Economic Empowerment


 

Providing access to employment and better income opportunities are among the most effective ways to empower women. Yet, little has been done in Albania to address a persistent gender pay gap or improve women’s access to the labour market, entrepreneurship services and credit.

Women’s average salary is almost 18 per cent lower than men’s in urban areas and doubly lower in rural areas. Women are over-represented in Albania’s informal economy and as unpaid family workers in businesses and on farms. Over 50 per cent of Albanian women work in agriculture – 87 per cent of them in unpaid family jobs – and rural women are not covered by basic social, pension and health services.

Few women own or manage companies or sit on company boards. Women own or manage only 28.5 per cent of all enterprises, many of which are under-capitalised small and medium enterprises in highly informal lower value-added sectors. Only 27.9 per cent of company board members are women; over 43 per cent of companies have no women on their board.

To change this, UN Women works with Albania’s Government, private sector and civil society to support policies and initiatives that:

  • Improve women’s economic empowerment;
  • Reduce the gender wage gap;
  • Promote women’s rights in the workplace;

Provide women with better access to credit, economic aid and basic social services.

UN Women in Action in Albania

Working to ensure that key national strategies embed gender equality and greater economic opportunity for women, UN Women’s Economic Empowerment programme supports national gender equality priorities outlined in:

  • The Government of Albania’s National Strategy for Gender Equality and Reduction of Gender Based Violence (2016-2020);
  • The Business and Investment Strategy (2014-2020);
  • The ground-breaking National Action Plan for Women’s Entrepreneurship (2014-2020) developed with UN Women technical assistance;
  • The National Strategy for Development and Integration (NSDI) 2013-2020.
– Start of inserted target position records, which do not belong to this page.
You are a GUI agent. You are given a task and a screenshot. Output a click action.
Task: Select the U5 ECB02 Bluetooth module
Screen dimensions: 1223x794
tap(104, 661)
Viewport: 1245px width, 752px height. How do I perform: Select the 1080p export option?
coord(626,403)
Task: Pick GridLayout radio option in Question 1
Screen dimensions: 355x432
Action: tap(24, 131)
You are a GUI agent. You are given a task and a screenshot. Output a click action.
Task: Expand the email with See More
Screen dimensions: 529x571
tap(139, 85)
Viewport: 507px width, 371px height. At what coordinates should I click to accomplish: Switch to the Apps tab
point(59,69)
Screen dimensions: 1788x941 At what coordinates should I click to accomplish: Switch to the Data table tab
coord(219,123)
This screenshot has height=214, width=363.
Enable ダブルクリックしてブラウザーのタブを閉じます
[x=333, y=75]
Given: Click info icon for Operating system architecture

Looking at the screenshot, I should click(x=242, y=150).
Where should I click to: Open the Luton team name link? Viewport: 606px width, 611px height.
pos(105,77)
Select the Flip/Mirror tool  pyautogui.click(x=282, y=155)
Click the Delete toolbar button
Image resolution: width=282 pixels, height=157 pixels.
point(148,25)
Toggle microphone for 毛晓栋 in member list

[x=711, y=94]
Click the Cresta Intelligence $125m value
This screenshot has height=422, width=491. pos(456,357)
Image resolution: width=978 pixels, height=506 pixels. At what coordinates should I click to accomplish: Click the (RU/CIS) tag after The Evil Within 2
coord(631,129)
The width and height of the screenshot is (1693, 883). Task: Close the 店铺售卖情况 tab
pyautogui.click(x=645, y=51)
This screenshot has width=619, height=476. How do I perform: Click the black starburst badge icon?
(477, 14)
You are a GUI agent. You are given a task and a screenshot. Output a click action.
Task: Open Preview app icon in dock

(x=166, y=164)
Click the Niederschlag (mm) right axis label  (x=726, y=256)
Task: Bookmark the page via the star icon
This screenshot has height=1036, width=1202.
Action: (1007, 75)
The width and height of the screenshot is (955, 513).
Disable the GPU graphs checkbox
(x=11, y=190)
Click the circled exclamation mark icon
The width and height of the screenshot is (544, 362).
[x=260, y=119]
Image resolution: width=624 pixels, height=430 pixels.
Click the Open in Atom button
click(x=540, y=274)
The Programme provides supports to the Albanian Government to meet its international obligations relating to women’s economic empowerment, including:

  • The Beijing Platform for Action, which commits governments to ensure women’s equal access to economic resources, including land, credit science and technology, vocational training, information, communication and markets;
  • The Convention on the Elimination of All Forms of Discrimination against Women (CEDAW), and its provisions on employment, economic and social benefits and on rural women;
  • The UN’s Sustainable Development Goals (SDGs), particularly SDG 5, a stand-alone goal on gender equality and the empowerment of women and girls, and gender targets in other SDGs;
  • EU legislation on gender equality.

UN Women also works with Albania’s private sector to increase women’s participation in the work force, corporate leadership and supply and distribution networks through the Women's Empowerment Principles of the UN Global Compact and UN Women.

To put women at the centre of government economic policies, the Economic Empowerment Programme provides support to key ministries and institutions to implement women-oriented economic policies and programs, and promote:

  • Strategies and policies for better education and vocational training and higher decent employment opportunities for women;
  • Reduced labour market gender segregation;
  • Laws that strengthen women’s rights in the workplace;
  • Greater knowledge and skills for rural women;
  • Women’s self-employment and entrepreneurship opportunities;
  • A favourable environment for women-led businesses;
  • Data capture to support business development;
  • Mentoring programmes and business networks for women entrepreneurs in SMEs.